Iglesias is a self-described former “true believer” in the idea that voter fraud is a problem in the United States. As the top federal prosecutor in New Mexico, he formed a task force to examine allegations of voter fraud but was then pushed out of the Justice Department in 2006 as part of a politically motivated effort targeting federal prosecutors who didn’t bring the voter fraud cases the George W. Bush administration wanted to see.

Iglesias agrees with experts and others who have fruitlessly searched for widespread problems: “There is no systemic voter fraud in the United States,” he said.

Trump has long claimed voter fraud cost him a popular vote win in 2016. This year, as mail-in voting ballooned due to the COVID-19 pandemic, he began to insist the process was ripe for fraud. And now, as Trump’s Democratic opponent Joe Biden nears a projected Electoral College victory, Trump and his allies are going to the courts and the public to claim that legitimate ballots should not be counted due to the potential for fraud.

Iglesias said it was important for Republicans to speak out as Trump ― who is on the verge of defeat in the Electoral College ― tries to undermine the election process.

“I’d like to see them stand up and be counted, and not buy into fantasy,” Iglesias said. “There is no voter fraud problem in this country. Time to move on.”

David C. Iglesias, a former U.S. attorney forced out by the George W. Bush administration, says Donald Trump's claims of voter fraud smell of desperation. (Photo: Scott J. Ferrell via Getty Images)
David C. Iglesias, a former U.S. attorney forced out by the George W. Bush administration, says Donald Trump's claims of voter fraud smell of desperation. (Photo: Scott J. Ferrell via Getty Images)

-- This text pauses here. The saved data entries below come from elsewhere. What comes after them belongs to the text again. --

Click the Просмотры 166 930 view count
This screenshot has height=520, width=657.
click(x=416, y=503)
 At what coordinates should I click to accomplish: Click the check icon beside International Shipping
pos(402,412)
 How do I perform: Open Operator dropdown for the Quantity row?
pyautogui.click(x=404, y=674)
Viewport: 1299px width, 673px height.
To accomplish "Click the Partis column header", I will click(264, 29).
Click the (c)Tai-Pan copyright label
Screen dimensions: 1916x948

Then-President George W. Bush appointed Iglesias U.S. attorney for New Mexico in 2001. In 2006, however, the Bush administration dismissed Iglesias and several of his colleagues in what the Justice Department Inspector General later found was an effort improperly motivated by politics.

Around the time of the dismissals, Karl Rove was pushing the Justice Department to crack down on voter fraud cases, and the DOJ IG report “found evidence that complaints to Rove and others at the White House and the [Justice] Department by New Mexico Republican political officials and party activists about how Iglesias was handling voter fraud cases and a public corruption case led to Iglesias’s removal.”

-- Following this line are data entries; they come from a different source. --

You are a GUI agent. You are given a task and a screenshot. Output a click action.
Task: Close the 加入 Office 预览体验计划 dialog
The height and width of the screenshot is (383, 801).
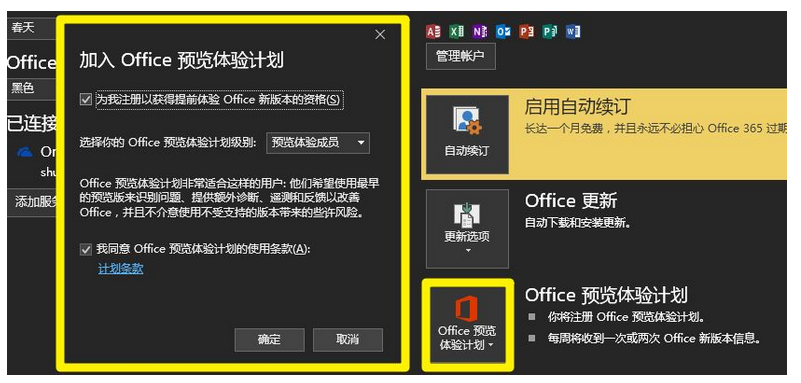[380, 34]
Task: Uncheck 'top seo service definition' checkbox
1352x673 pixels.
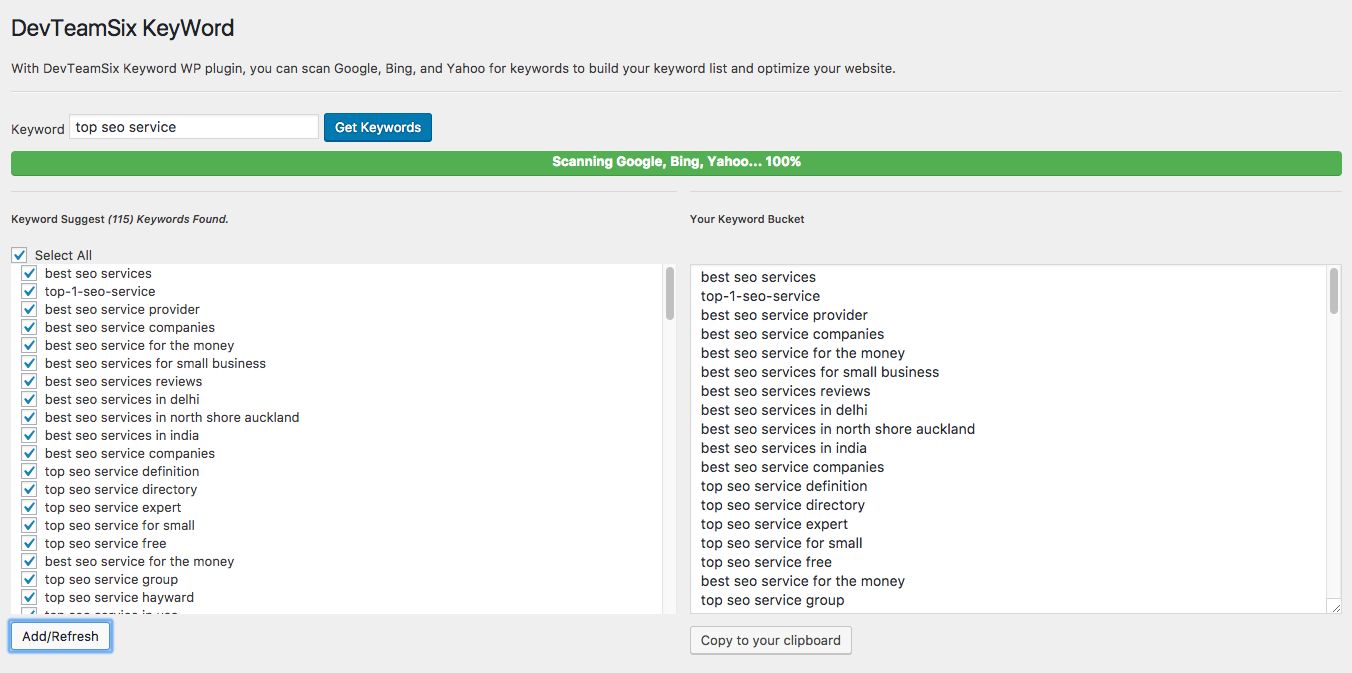Action: coord(29,471)

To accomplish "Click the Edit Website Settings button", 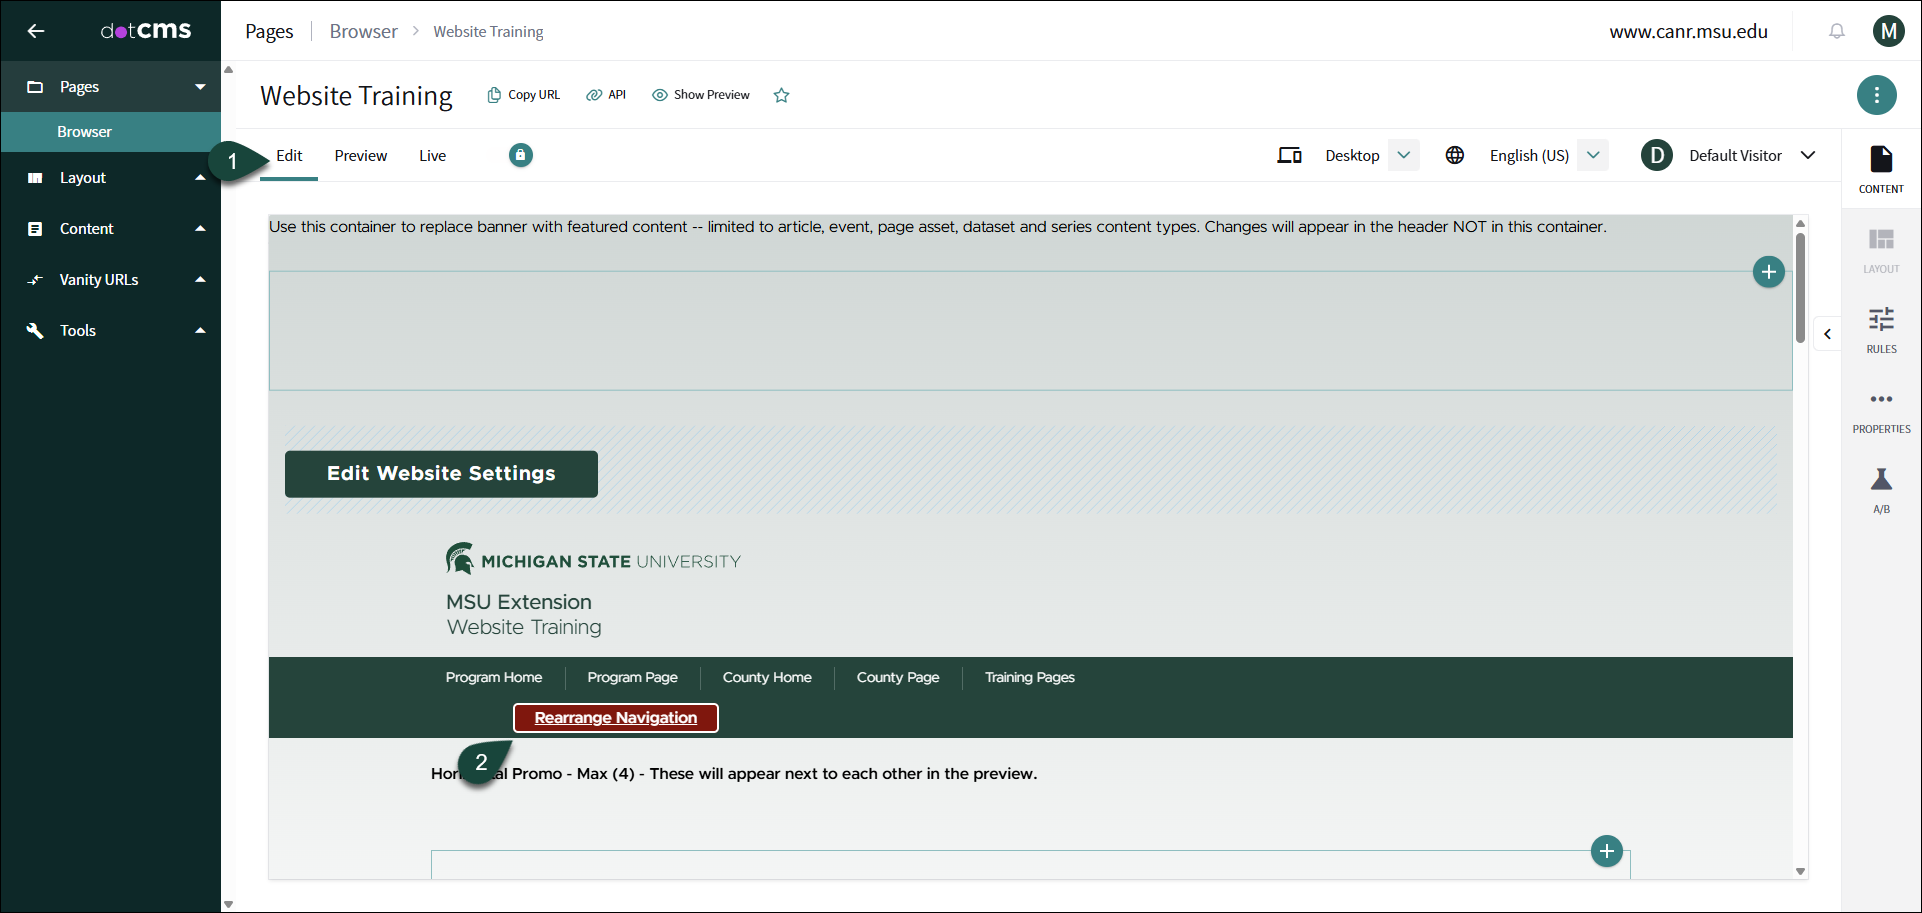I will click(441, 474).
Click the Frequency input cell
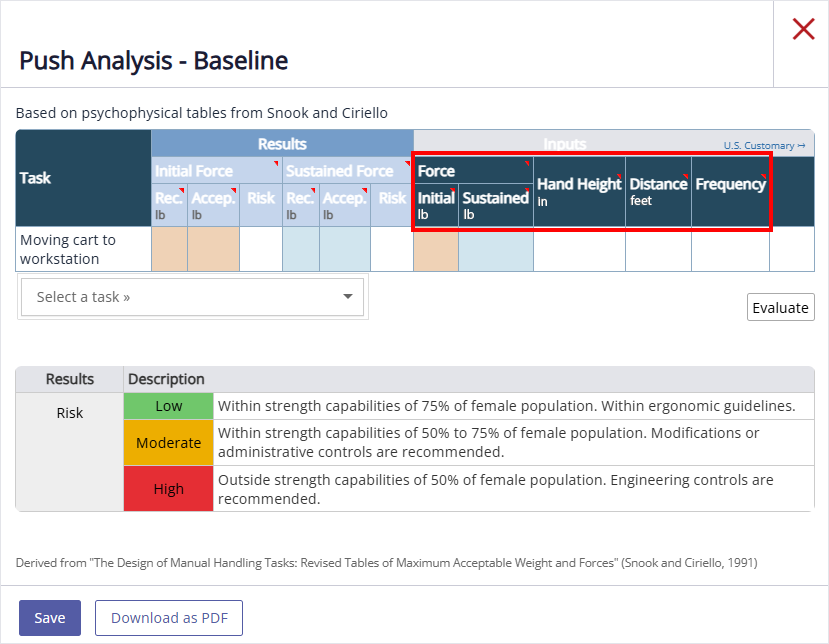 click(x=730, y=249)
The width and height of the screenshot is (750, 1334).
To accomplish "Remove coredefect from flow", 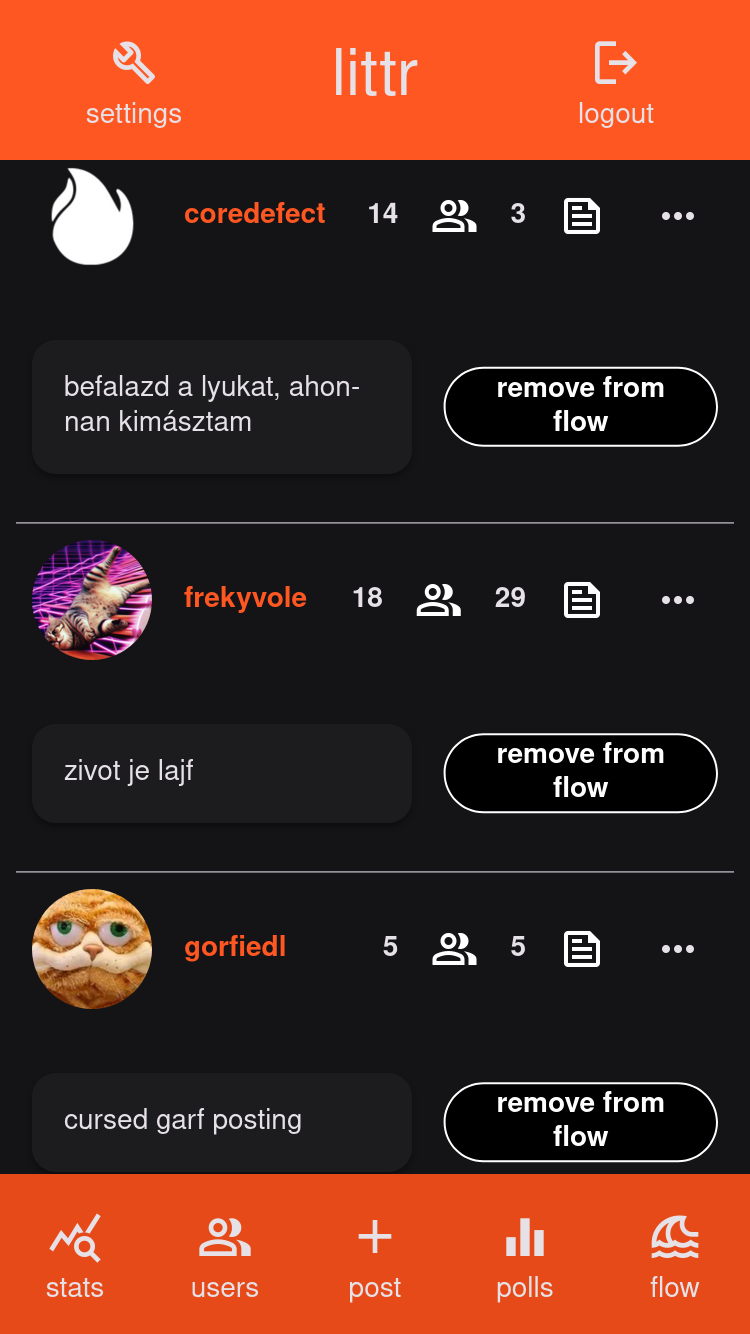I will [580, 405].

Iglesias said that when he formed a task force on voter fraud, he fully expected to find cases to prosecute. He held a press conference and invited citizens to register complaints so they could be investigated. But, long story short, he says, there wasn’t a case worth bringing forward.

“That told me, as a true believer in voter fraud, that it was a phantom allegation. It’s easy to make, but the truth of the matter is prosecutors have a high burden, they have to prove any case beyond a reasonable doubt, and I wasn’t anywhere near that,” Iglesias said.

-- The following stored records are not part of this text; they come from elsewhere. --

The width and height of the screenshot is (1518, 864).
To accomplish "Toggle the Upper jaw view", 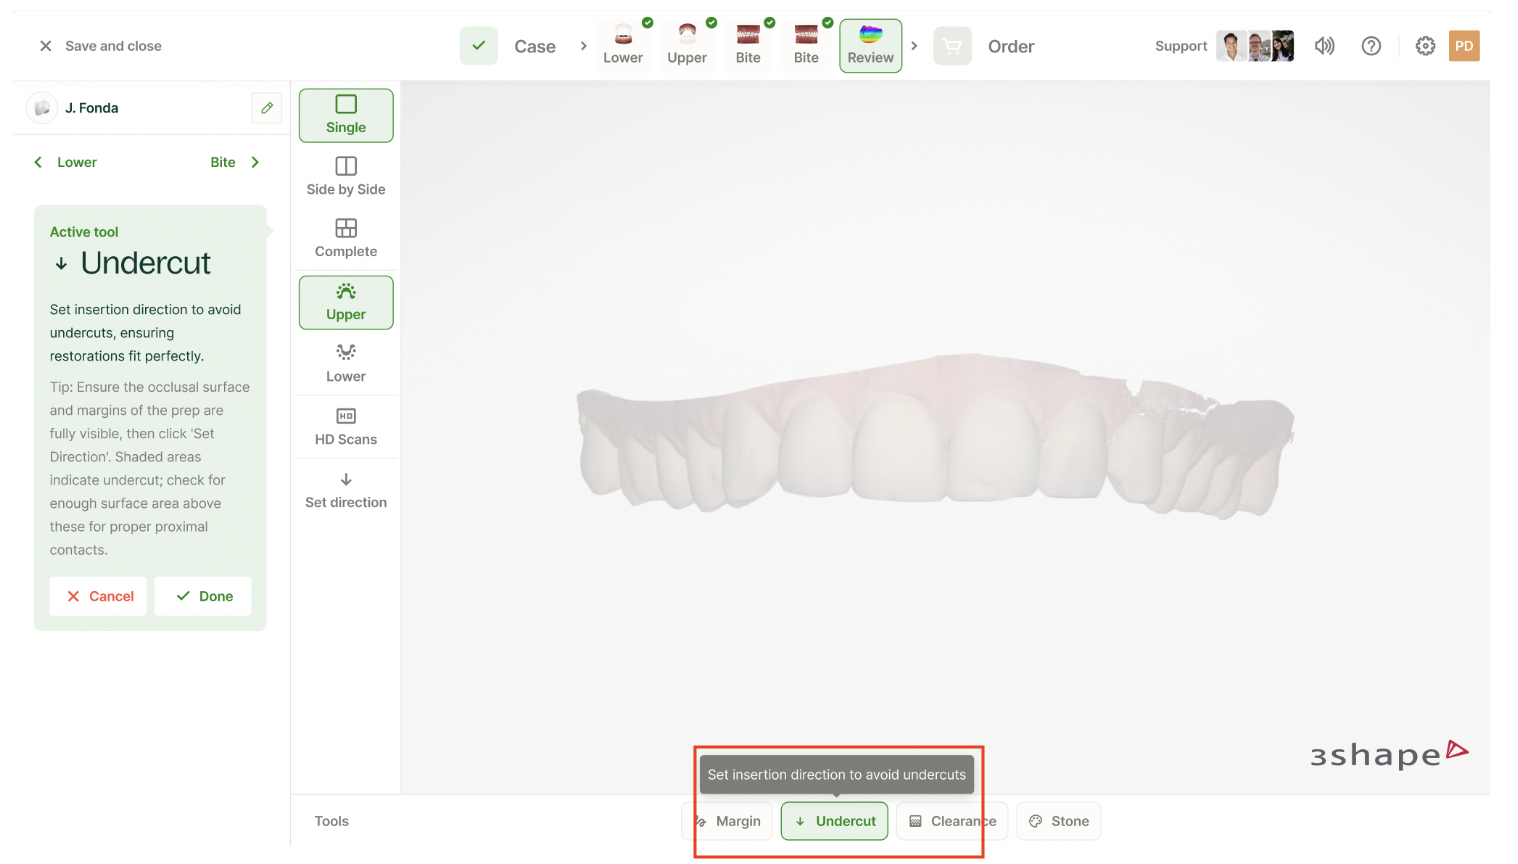I will [346, 302].
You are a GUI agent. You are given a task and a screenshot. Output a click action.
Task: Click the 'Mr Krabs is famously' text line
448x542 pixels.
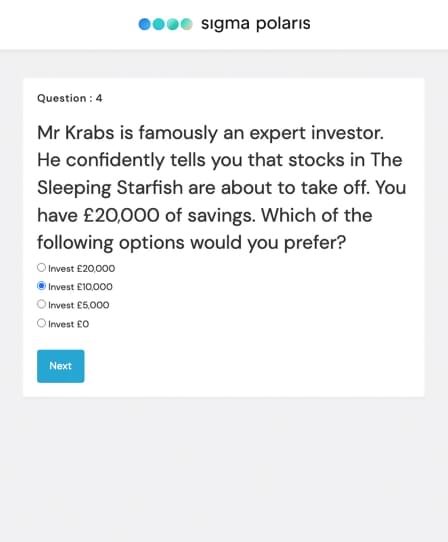coord(210,133)
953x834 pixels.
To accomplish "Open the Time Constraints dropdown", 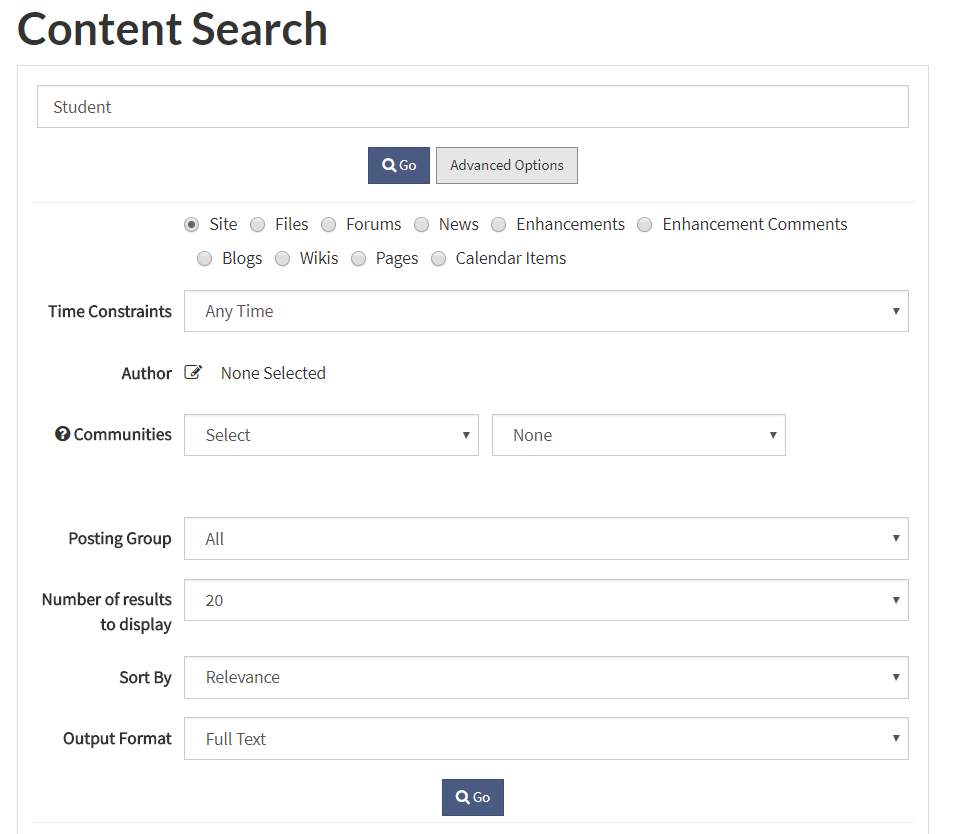I will coord(546,312).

During the Trump administration, the Justice Department has similarly failed to find any major mass voter fraud scandals. Trump-appointed U.S. attorneys across the country put out press releases ahead of the election telling the American public that they were watching closely for voter fraud.

But as Trump spreads conspiracy theories about mass voter fraud that are undermining the integrity of the election, those Trump-appointed federal prosecutors have stayed silent. As of Thursday afternoon, neither the Justice Department nor the FBI provided comment on Trump’s allegations.

Iglesias says that he’s hopeful that responsible Republicans will step up and speak out once it becomes clear that Biden has secured the Electoral College.

As for Republicans who believe that there are massive criminal conspiracies to steal hundreds of thousands of votes in states across the country, Iglesias says it’s time they “wake up and smell the coffee.”